A situação gerou uma crise no governo do presidente Alberto Fernández e virou arma na mão dos opositores. O governador da província de Buenos Aires, Axel Kicillof, alega que muitos dos ataques foram mobilizados na internet, até mesmo por contas oficiais de políticos. "Houve uma campanha e uma preparação dos acontecimentos. Circularam nas redes denúncias falsas de coisas que não estavam acontecendo", afirmou nesta quarta.

A porta-voz da Presidência, Gabriela Cerruti, foi além e afirmou que perfis ligados a Javier Milei e Patricia Bullrich, os dois presidenciáveis da oposição mais votados nas primárias argentinas do último dia 22, incentivaram os saques. "O clima nas redes sociais foi gerado por contas ligadas à [coalizão de Milei] A Liberdade Avança e a grupos de Bullrich. Havia grupos de WhatsApp incentivando", afirmou.

O ministro de Segurança do governo, Aníbal Fernández, disse, porém, que o acontecido "não pode ser atribuído a fulano ou beltrano".

O ultraliberal Milei, controverso candidato que liderou as primárias, fez uma série de publicações sobre o tema nas redes sociais. "É trágico voltar a ver, depois de 20 anos, as mesmas imagens que víamos em 2001", escreveu no X, antigo Twitter, em referência à onda de saques que tomaram a Argentina na sequência do Corralito, como ficou conhecida a política de confisco bancário que sucedeu a crise econômica da época. "Pobreza e saques são duas faces da mesma moeda."

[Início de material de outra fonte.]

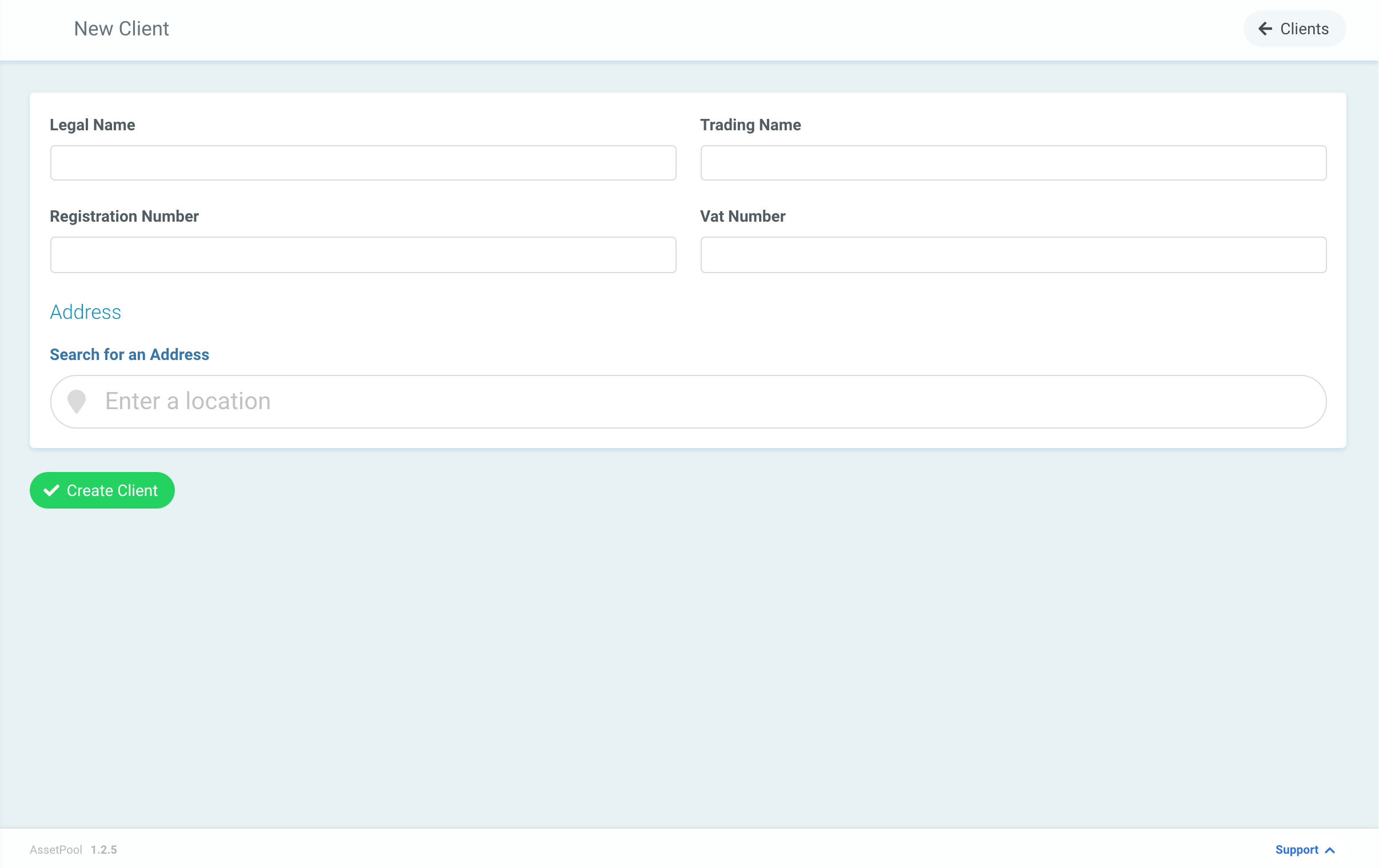Image resolution: width=1379 pixels, height=868 pixels.
Task: Open the Search for an Address section
Action: [x=129, y=354]
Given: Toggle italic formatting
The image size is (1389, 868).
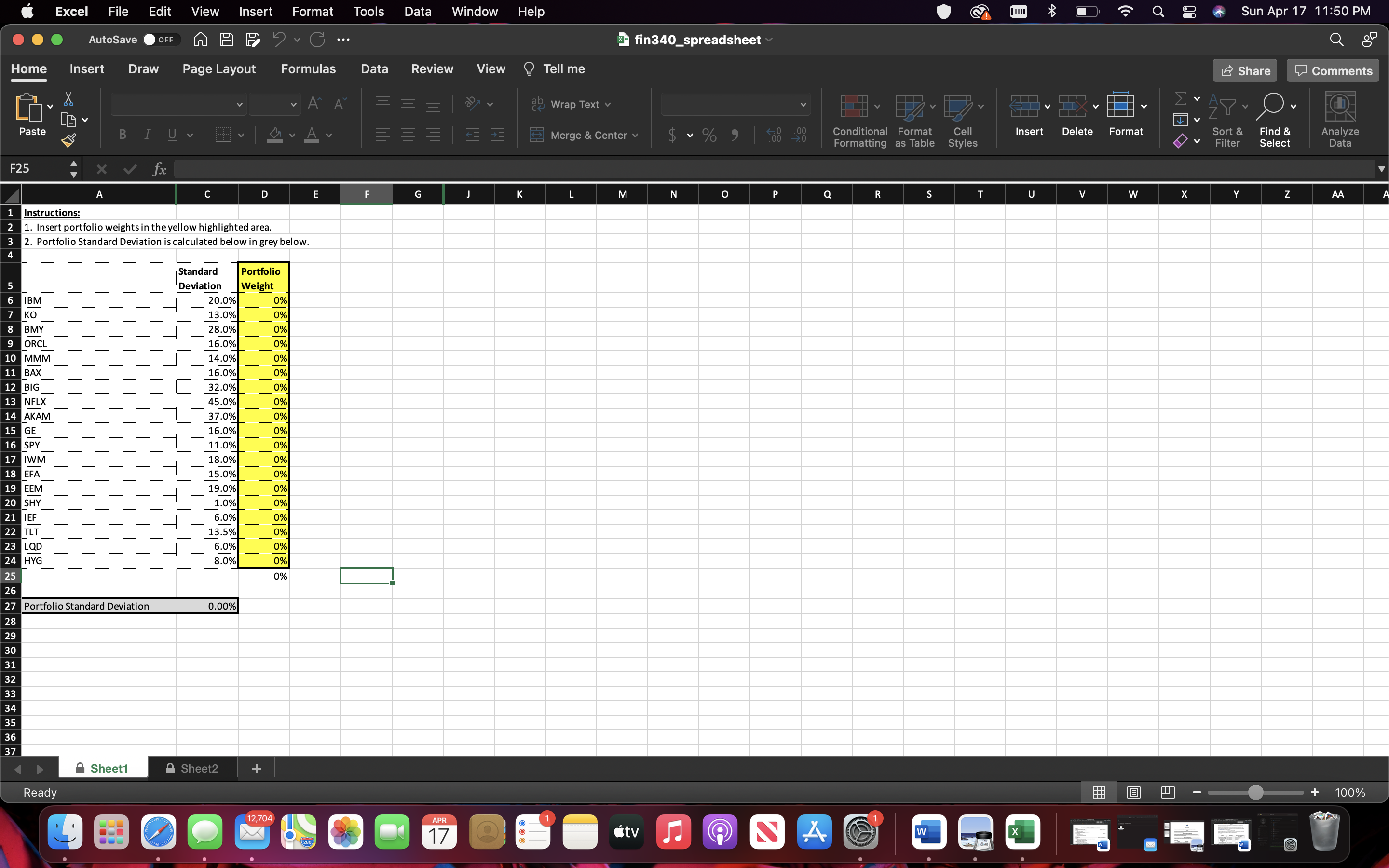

Assim como ele, Bullrich, que foi ministra de Segurança do ex-presidente Mauricio Macri, aproveitou o caso para divulgar a sua principal bandeira. "Não podemos ceder nem um milímetro ante os criminosos. Precisamos de firmeza e de lei e ordem para sair desse inferno", escreveu. "Como sempre, diante de uma situação trágica ou de desordem, o presidente Fernández e [a vice-presidente] Cristina Kirchner brilham por sua ausência."

Em um evento de entrega de casas em Neuquén, Fernández pediu aos argentinos que cuidassem da democracia e preservassem a paz e a tranquilidade social. "Vimos eventos nos últimos dias que evidentemente foram organizados", afirmou o presidente.

Um dos ataques mais comentados foi o que aconteceu nesta terça na cidade de Moreno, na província de Buenos Aires. No início da noite, um grupo formado por cerca de 20 pessoas, incluindo crianças, invadiu um supermercado de uma família de origem chinesa, ateou fogo em um depósito e depredou o local, enquanto tomava mercadorias.

À emissora Todo Noticias, a proprietária do estabelecimento, Elena, disse que sentiu muito medo. "Vim para cá há 15 anos e é a primeira vez que isso acontece. Primeiro atiraram pedras, depois atearam fogo e depois quebraram as janelas. Levaram tudo", afirmou. Joana, uma das atendentes, disse que os saqueadores eram conhecidos. "Vinham comprar todos os dias aqui e agora roubaram tudo. Quando viam a gente, abaixavam a cabeça."

Embora a polícia tenha confirmado diversos saques, o serviço de checagem de informações da AFP detectou a circulação de vídeos antigos nas redes sociais. Além disso, o líder de um movimento nacionalista de direita, Raúl Castells, disse à emissora TV Crónica que as pessoas estão saindo em busca de comida e que o grupo está incentivando as ações. "Se não encontram comida, nós, que estamos convocando tudo isso, estamos orientando a, sem roubar dinheiro nem quebrar nada, levarem o que conseguirem para trocar por comida", afirmou.

Os saques acontecem em um contexto de crise econômica na Argentina. Com uma inflação anual que supera os 100%, o índice de aumento de preços no país é um dos mais altos do mundo. Após as eleições primárias, o ministro da Economia e candidato presidencial apoiado pelo governo Sergio Massa anunciou uma desvalorização de 21% do dólar no câmbio oficial, em um acordo com o Fundo Monetário Internacional para desbloquear o empréstimo de US$ 44 bilhões.

A decisão, porém, gerou uma enxurrada de comentários negativos por parte da população. Os consultores esperam um aumento de dois dígitos no custo de vida em agosto e setembro, enquanto a pobreza atinge quase 40% da população.